Mississippi welfare officials wanted to give state residents a hand up, not a hand out.
For some Mississippi children, that meant offering them a chance to spend time with a 1980s-era star running back.
For Marcus Dupree, it meant covering the mortgage on his 15-acre ranch, which includes a five-bedroom home, in Madison County.
Through a Mississippi Department of Human Services initiative called Families First for Mississippi, run by two nonprofits, the state chose to use welfare dollars to heavily emphasize parenthood and fatherhood as opposed to providing direct assistance to families.
So the nonprofits hired Dupree, dubbed “the best that never was” by ESPN, to mentor Mississippi children. Dupree was a heavily sought-after high school recruit who, the story goes, was swindled by his agent and eventually injured, ending his professional career just as it began. In the 2010 ESPN “30 for 30” documentary on him, Dupree is portrayed as a 18-wheeler truck driver long removed from the limelight.
Dupree has since leveraged his local celebrity to form and boost organizations, such as his own Marcus Dupree Foundation also incorporated in 2010, with the stated mission of helping underprivileged children.

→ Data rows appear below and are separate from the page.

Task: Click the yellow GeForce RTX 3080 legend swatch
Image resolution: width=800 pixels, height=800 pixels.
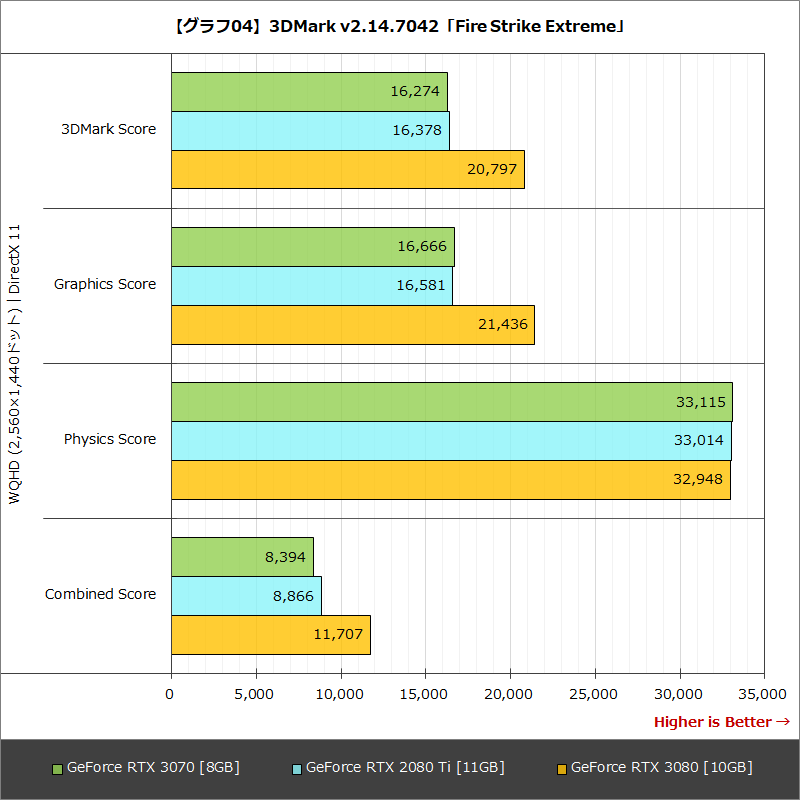Action: pyautogui.click(x=561, y=767)
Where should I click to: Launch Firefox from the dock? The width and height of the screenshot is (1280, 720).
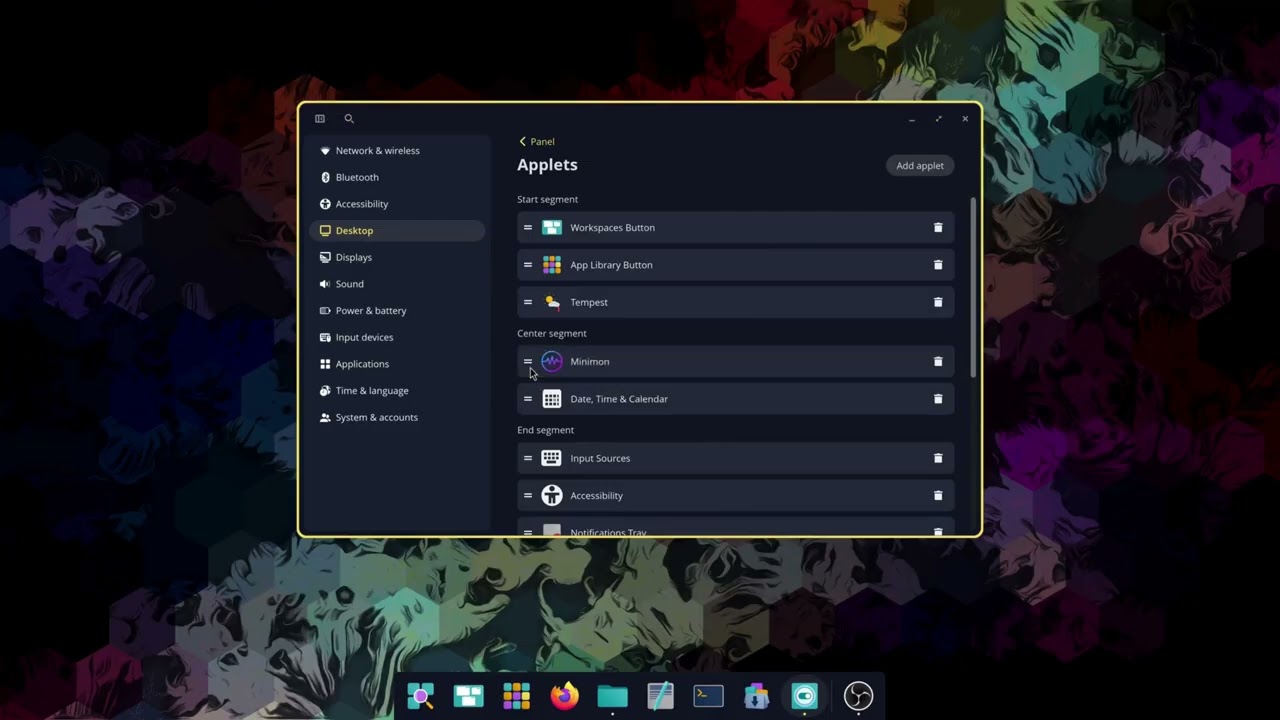(563, 695)
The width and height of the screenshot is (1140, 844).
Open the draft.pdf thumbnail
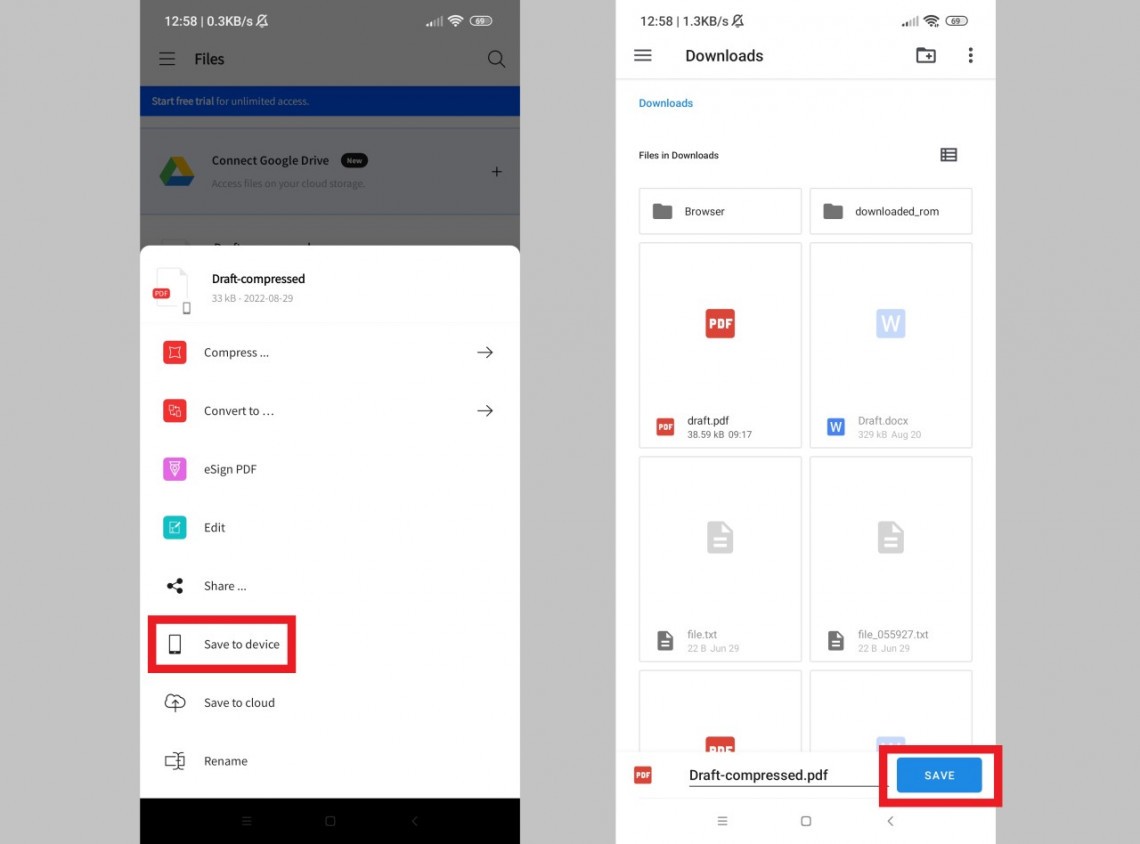click(719, 323)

In April 2018, less than a year after he partnered with the welfare-funded Families First program, the Dupree foundation purchased a five-bedroom, 4,114-square-foot residence in Flora. The county assessed the value of the property at approximately $395,000 for tax purposes while the foundation’s initial mortgage on the property totaled $64,000. One widely used real-estate site, Zillow, estimates the property’s value at nearly $900,000.
The same day, one of the Families First nonprofits, Mississippi Community Education Center, entered a six-year lease agreement to rent the ranch for $9,500. The rental payments were assigned to the bank as collateral for the loan; the agreement essentially promised to pay the mortgage for its term.
Dupree also earned at least $100,000 from the nonprofit as an employee on payroll.
The nonprofit, Mississippi Community Education Center, founded by prominent private education contractor Nancy New, is at the center of sprawling public embezzlement allegations that rocked the state welfare department in early February.
Dupree was just one of a number of former athletes the nonprofit used welfare funds to benefit.
“I think it’s obvious to everyone following this case that some key individuals at DHS and some of the grantees simply didn’t care about the rules around spending welfare money. They were treating this money like it was their own slush fund,” State Auditor Shad White, who investigated the scheme, told Mississippi Today. “This is not to say every recipient of funds knew they were receiving welfare money. Some probably did not know. But the people handing out the money did know.”
Agents from White’s office arrested New, her son Zach New, John Davis, the former head of the Mississippi Department of Human Services, and three others in early February as part of what it called the largest public embezzlement scheme in state history.
The News are accused of stealing millions of federal dollars intended to serve the poor and all six have pleaded not guilty. The arrests did not involve Dupree or his foundation.
White said he was aware of the Dupree property but could not comment further because the investigation, which now involves the FBI, is ongoing.
The Marcus Dupree Foundation, which has no website, no profile on nonprofit databases and virtually no internet footprint besides its affiliation with Families First for Mississippi, owns a 15-acre property in Flora’s gated community called The Highlands.
The ranch deal bears resemblance to the lease agreement New signed in 2017, which effectively paid $5 million to the Southern Miss Athletic Foundation, where New served as a board member, for the construction of a new volleyball facility, Mississippi Today reported in February.
The rent agreement for the Dupree property, attached to the deed in the county land records office, says Mississippi Community Education Center would continue to secure the bank loan until March 31, 2024, unless the agreement is terminated. There is no termination filed within the deed record.
The Dupree foundation’s listed website is defunct and it does not appear to have filed the required nonprofit financial forms; no records appear on the IRS tax exempt organization search engine or on other databases Mississippi Today checked.
Approached at the property owned by the foundation on Wednesday afternoon, Dupree was doing yard work and refused to talk with reporters about his involvement with New’s nonprofit. “I was just an employee. That’s all I can say,” he told Mississippi Today before ordering the reporters to leave.
“You just don’t walk up on my property without getting shot,” Dupree said, standing next to a red gas canister and a burning pile of brush where a tree had collapsed.
It’s unclear how Human Services or New’s nonprofit, funded by government grants, mostly the Temporary Assistance for Needy Families (TANF) grant known as welfare, was utilizing the property it rented. A nonprofit representative Cassandra Williams did not return several calls for this story. She sent a statement by email that did not answer any questions about the lease on the ranch or the nonprofit’s work with the Dupree foundation.
“The current staff at MCEC cannot address questions that do not pertain to MCEC directly or to current MCEC programing,” the email said.